Interactive world models for first-person shooter (FPS) games must resolve high-frequency overlapping control signals at every frame without disrupting unaffected regions. Existing methods inject actions globally and train on single titles, failing under dense FPS inputs. We observe that FPS actions are spatially selective: discrete events such as firing or reloading affect only a localized region around the weapon (the scope), while continuous camera and movement signals govern stable surroundings. We propose SCOPE, which inserts a conditioning module into each transformer block of a pretrained video diffusion model. It reshapes features into per-pixel temporal sequences so that each position computes its action response from local visual content. This separates in-scope effects from out-of-scope generation without segmentation labels. We also introduce CrossFPS, the first multi-game FPS dataset with frame-aligned action telemetry. It comprises 69K clips from 7 titles with 10-DoF controller signals, curated to remove gameplay bias. The model learns general visual-to-action mappings rather than game-specific patterns, enabling zero-shot transfer to unseen scenes. Experiments confirm strong action responsiveness, precise scope separation, and effective cross-game generalization.
SCOPE inserts a spatial action decoupling module into each DiT block. Discrete events use cross-attention to confine effects to in-scope regions; continuous controls use MLP fusion and temporal self-attention for smooth ego-motion.

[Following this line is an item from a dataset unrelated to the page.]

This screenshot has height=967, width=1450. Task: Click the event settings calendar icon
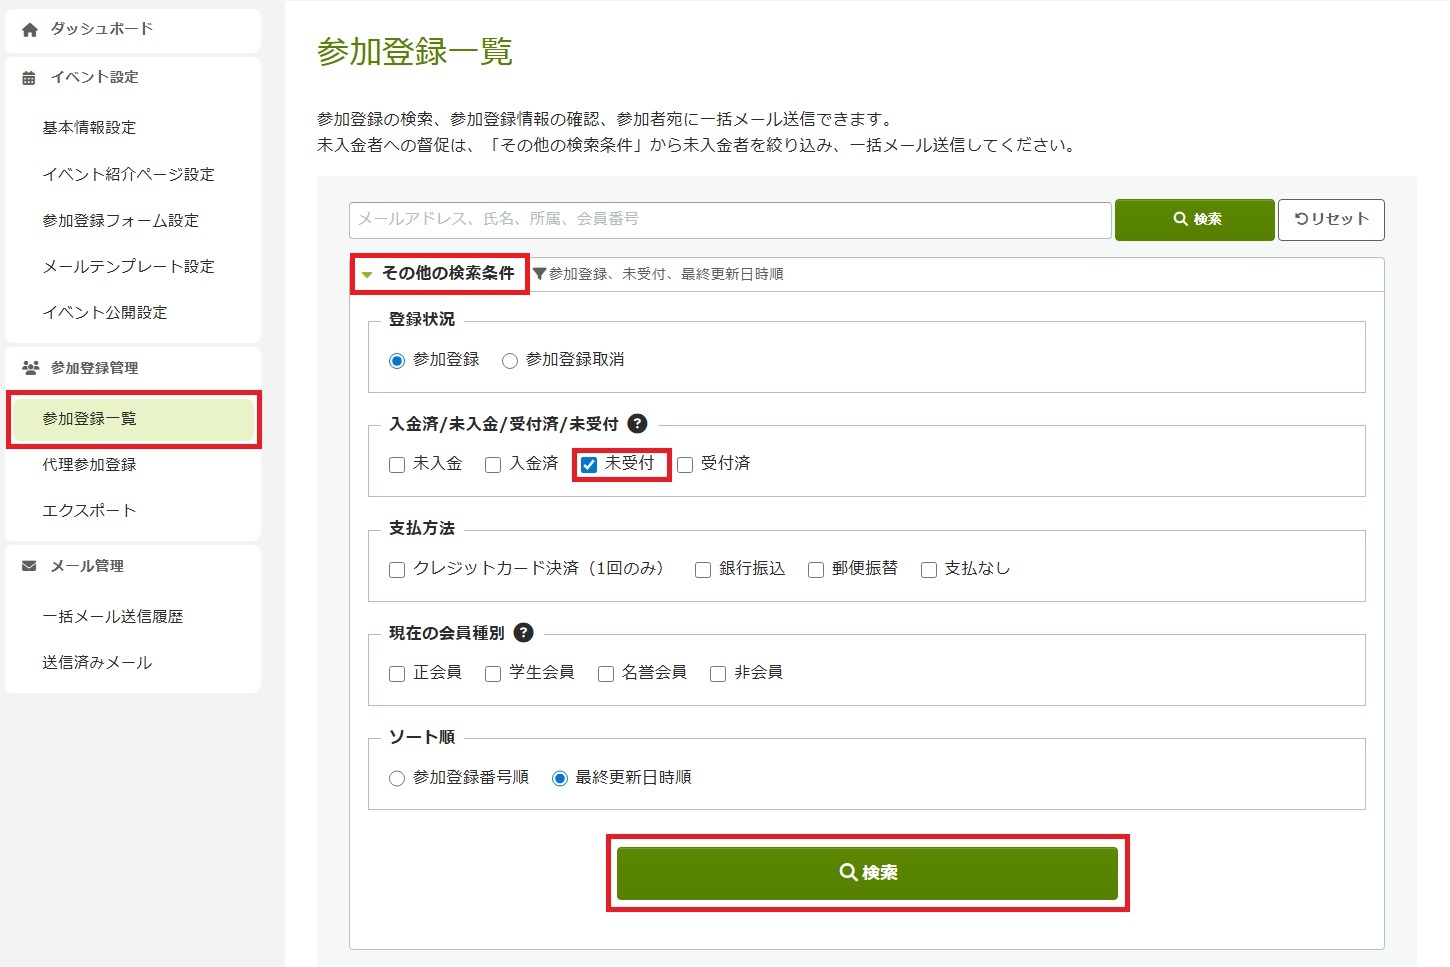click(29, 78)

All output projections are zero-initialized for stable residual training.
Figure 1. SCOPE architecture with dual-pathway spatial action decoupling module.
SCOPE is trained on CrossFPS, a multi-game dataset with 69K clips from 7 FPS titles and frame-aligned 10-DoF gamepad telemetry.

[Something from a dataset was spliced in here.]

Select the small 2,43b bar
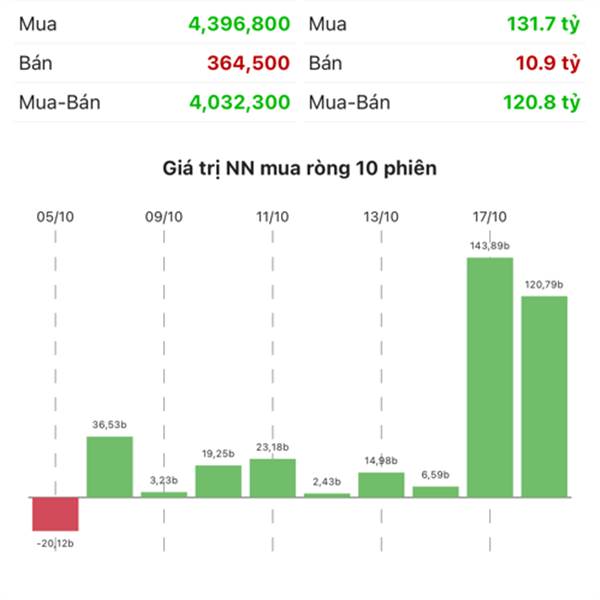The image size is (600, 600). pyautogui.click(x=327, y=495)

Figure 2. CrossFPS: 69K clips across 7 FPS titles with per-frame 10-DoF action annotations.
SCOPE supports dense per-frame 10-DoF control with simultaneous multi-action composition, enabling high playability across diverse unseen environments.
SCOPE generalizes zero-shot to unseen visual styles from a single context frame, without any fine-tuning.
Side-by-side comparison with Wan2.2, HY-World 1.5, LingBot-World, and Matrix-Game 3.0.
Table 1. Quantitative comparison on the CrossFPS test set.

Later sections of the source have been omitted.